In the past decade, breakthroughs have been made in the treatment of BLCA with immunotherapy. However, the heterogeneity of anti-tumor immunity is strongly linked cancer progression and response to immunotherapy48. TME is composed of tumor infiltrating immune cells (TIICs), blood vessels, fibroblasts, and ECM. Emerging evidence has also shown the significant roles of pyroptosis in modulating the TME, thereby affecting tumor development, progression, and therapeutic resistance49. In the present study, the pyroptosis subtype characterized by immune activation (cluster 2) was associated with a better prognosis. Immune checkpoint genes associated with immunosuppression, such as CD274, CTLA4, IDO1, and LGALS9, were markedly lower in patients in cluster 2. In addition, patients in cluster 2 had lower stromal/immune/ESTIMATE scores, which was consistent with the better prognosis. Accordingly, we also discovered that the relative abundance of 22 TIICs was significantly different between two pyroptosis-related subtypes, implying the key role of pyroptosis in shaping TME. Interestingly, we found that myeloid cells, including macrophage M0/M1/M2 and activated DCs, showed significant differences in the two subtypes. Cluster 2 with better prognosis showed higher infiltration of activated DCs, suggesting that they play a positive role in BLCA. Although the fraction of DCs in the TME was small, they had the potent capability to foster T cell immunity and enhance immunotherapy responses50. Tumor-associated macrophages are polarized into two main phenotypes, namely M1 macrophages and M2 macrophages, which inhibit or promote cancer progression, respectively. In this study, the fraction of M2 macrophages with immunosuppressive phenotypes in TME was significantly lower in cluster 2, which was associated with the favorable prognosis. Intriguingly, we also found decreased infiltration of M1 macrophages in cluster 2. We speculated that this might be related to the stronger plasticity of macrophages51,52,53. To improve the accuracy of dissecting the TME composition, sing-cell transcriptome datasets might be required to analyze the proportion of macrophage under different polarized states in the future.

We further explored the relevant signaling pathways and functions of DEGs between different pyroptosis-related subtypes. Both KEGG and GO enrichment analysis indicated that DEGs significantly enrich a variety of biological functions related to ECM and immunity, including ECM organization, T cell activation, myeloid leukocyte migration, and cytokine-cytokine receptor interaction.

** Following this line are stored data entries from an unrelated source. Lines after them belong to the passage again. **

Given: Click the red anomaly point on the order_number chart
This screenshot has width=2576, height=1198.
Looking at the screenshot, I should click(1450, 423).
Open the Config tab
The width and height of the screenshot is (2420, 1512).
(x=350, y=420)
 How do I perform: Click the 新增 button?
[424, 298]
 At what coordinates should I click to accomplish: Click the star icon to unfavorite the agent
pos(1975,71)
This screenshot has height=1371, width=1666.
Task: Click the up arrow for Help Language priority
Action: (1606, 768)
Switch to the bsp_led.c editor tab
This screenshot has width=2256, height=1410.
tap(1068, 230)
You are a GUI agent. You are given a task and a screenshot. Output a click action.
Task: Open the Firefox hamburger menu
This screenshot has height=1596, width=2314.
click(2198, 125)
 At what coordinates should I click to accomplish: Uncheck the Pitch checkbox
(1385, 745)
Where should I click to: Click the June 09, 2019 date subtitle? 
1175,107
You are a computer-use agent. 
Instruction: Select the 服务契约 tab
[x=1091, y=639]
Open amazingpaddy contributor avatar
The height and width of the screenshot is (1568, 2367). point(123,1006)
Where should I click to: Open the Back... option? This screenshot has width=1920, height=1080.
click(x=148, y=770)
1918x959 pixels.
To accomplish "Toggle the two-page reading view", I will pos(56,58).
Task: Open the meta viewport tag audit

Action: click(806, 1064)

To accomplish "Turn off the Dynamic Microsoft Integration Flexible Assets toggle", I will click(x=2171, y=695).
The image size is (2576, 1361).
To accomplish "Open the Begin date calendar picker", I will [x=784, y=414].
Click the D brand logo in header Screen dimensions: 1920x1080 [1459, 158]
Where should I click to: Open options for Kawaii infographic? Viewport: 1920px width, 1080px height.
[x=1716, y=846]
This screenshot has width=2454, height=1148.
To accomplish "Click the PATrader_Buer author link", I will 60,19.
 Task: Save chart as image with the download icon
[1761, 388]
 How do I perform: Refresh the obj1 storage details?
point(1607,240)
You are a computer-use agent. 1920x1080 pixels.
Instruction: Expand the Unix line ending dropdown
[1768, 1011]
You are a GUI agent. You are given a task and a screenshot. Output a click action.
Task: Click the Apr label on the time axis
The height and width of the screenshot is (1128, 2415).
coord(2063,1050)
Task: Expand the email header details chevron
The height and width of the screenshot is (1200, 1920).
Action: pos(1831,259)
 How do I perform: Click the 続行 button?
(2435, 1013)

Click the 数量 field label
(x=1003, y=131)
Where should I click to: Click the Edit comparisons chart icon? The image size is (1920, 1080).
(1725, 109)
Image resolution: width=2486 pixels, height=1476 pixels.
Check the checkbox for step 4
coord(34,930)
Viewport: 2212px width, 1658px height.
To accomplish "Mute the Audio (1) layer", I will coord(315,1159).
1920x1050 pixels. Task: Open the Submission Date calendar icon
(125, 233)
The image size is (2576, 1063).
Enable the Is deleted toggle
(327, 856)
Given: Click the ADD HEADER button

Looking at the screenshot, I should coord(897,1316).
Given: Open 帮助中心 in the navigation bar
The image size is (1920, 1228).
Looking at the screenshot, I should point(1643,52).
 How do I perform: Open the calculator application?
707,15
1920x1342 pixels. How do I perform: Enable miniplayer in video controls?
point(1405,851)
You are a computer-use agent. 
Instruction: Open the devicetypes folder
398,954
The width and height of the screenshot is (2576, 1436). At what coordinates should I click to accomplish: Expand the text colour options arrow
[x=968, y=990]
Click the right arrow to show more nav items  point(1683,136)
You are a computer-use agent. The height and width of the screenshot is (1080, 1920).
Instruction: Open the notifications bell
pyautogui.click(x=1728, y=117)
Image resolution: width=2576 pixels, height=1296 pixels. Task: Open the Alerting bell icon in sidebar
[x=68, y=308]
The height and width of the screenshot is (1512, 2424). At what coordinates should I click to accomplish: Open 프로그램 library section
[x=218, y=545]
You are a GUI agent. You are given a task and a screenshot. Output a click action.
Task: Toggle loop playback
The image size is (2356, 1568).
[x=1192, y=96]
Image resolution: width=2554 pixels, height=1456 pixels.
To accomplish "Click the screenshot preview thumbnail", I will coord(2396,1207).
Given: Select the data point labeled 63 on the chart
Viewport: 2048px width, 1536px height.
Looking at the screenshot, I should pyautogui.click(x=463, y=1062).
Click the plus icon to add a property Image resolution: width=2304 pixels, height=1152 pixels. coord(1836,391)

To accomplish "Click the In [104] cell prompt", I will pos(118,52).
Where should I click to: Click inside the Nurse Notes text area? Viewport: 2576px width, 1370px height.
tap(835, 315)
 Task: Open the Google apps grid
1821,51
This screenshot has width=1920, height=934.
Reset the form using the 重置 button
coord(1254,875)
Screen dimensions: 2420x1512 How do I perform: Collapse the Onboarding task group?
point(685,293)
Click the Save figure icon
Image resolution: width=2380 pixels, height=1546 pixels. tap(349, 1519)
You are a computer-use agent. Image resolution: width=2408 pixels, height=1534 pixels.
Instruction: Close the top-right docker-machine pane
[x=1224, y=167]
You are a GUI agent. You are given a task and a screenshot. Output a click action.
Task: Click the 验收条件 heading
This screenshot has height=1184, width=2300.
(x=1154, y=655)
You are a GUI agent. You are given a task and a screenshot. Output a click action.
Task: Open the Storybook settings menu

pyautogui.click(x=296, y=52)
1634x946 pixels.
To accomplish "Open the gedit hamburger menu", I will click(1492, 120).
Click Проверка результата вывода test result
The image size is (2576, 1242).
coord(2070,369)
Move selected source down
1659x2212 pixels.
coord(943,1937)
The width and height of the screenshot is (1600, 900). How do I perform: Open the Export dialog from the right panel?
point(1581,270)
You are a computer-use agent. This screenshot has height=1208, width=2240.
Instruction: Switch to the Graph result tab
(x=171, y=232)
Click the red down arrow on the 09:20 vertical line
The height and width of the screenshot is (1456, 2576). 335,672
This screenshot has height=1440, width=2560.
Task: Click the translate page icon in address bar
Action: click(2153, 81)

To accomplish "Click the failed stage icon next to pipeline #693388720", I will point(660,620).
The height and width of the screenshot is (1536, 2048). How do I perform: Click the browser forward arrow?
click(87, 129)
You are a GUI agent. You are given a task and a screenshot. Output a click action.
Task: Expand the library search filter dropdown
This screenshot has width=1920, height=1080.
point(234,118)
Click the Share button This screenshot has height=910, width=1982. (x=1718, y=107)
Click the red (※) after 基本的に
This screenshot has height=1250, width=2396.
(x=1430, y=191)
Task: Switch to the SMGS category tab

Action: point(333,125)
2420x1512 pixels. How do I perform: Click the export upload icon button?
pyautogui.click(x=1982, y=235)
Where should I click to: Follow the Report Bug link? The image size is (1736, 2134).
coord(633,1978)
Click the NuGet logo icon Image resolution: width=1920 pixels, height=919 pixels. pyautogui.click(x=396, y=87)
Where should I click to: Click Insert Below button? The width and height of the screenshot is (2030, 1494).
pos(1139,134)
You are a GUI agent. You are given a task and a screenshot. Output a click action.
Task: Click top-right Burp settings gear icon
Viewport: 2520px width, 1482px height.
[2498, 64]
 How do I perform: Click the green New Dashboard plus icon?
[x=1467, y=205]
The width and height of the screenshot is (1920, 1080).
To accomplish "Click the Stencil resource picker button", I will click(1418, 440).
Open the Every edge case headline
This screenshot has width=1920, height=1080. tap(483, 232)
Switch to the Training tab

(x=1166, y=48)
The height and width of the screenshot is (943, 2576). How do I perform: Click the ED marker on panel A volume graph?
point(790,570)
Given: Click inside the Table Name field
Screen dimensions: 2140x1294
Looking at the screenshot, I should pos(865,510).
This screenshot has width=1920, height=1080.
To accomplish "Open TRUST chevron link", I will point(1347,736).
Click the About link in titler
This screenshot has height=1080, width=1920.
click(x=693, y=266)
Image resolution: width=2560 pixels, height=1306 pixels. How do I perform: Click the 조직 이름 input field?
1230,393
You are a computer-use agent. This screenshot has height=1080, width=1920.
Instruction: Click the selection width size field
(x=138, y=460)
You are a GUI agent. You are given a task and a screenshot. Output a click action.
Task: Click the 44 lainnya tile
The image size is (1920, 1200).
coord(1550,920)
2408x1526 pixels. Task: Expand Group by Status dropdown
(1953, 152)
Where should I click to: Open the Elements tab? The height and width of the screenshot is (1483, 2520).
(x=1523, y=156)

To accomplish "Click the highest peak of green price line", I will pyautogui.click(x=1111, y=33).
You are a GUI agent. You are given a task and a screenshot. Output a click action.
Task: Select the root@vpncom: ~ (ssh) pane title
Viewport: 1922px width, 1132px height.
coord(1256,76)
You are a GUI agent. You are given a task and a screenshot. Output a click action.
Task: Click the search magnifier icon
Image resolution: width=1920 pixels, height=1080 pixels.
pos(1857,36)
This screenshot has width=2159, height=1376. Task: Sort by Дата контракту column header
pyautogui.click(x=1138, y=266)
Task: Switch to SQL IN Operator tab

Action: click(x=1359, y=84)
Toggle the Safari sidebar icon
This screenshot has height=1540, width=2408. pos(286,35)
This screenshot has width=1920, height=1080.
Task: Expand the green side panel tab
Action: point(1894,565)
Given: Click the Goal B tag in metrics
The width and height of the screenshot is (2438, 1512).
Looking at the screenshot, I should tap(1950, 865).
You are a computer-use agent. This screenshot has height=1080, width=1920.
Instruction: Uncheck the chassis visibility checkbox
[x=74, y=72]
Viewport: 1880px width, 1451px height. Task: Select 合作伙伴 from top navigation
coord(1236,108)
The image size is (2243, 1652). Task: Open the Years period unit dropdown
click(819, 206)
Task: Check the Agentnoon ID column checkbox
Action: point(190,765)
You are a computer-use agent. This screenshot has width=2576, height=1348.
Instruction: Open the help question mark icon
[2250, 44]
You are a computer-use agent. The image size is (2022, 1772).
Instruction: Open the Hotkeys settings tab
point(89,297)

These findings were consistent with the estimated stromal and immune score by ESTIMATE algorithm. In addition, we have also established a nomogram for predicting prognosis at 1, 3, and 5 years, which can help clinicians to accurate stratification of BLCA patients. Last but not least, we found that this prognostic model could guide immunotherapy and chemotherapy, which would bring clinical benefits to BLCA patients.

There were some limitations for this study. Firstly, our findings were solely based on public datasets that were composed of retrospective data. Large-scale prospective clinical cohort validation in the real world is needed. Secondly, we used a relatively small number of paracancerous tissues (n = 19) in the TCGA-BLCA dataset as normal controls to identify DEGs compared to the BLCA tissues (n = 414), which may cause bias. In addition, paracancerous tissues, the tissue adjacent to a solid tumor, although histologically normal, are not normal tissues after all, which might suffer from a field effect. Thirdly, the molecular mechanism of pyroptosis shaping TME characteristics in BLCA was still unknown. Additional in vivo and in vitro functional studies should be investigated experimentally in the future.

In summary, we utilized a comprehensive bioinformatics approach to dissect the molecular mechanism of pyroptosis in affecting TME composition, clinicopathological features, and patients’ prognosis in BLCA. We also constructed a pyroptosis-related prognostic model to inform immunotherapy and chemotherapy. Our findings not only provided novel insights into the role of pyroptosis in BLCA, but also supplied potential independent prognostic factors for diagnosis and therapy of patients with BLCA.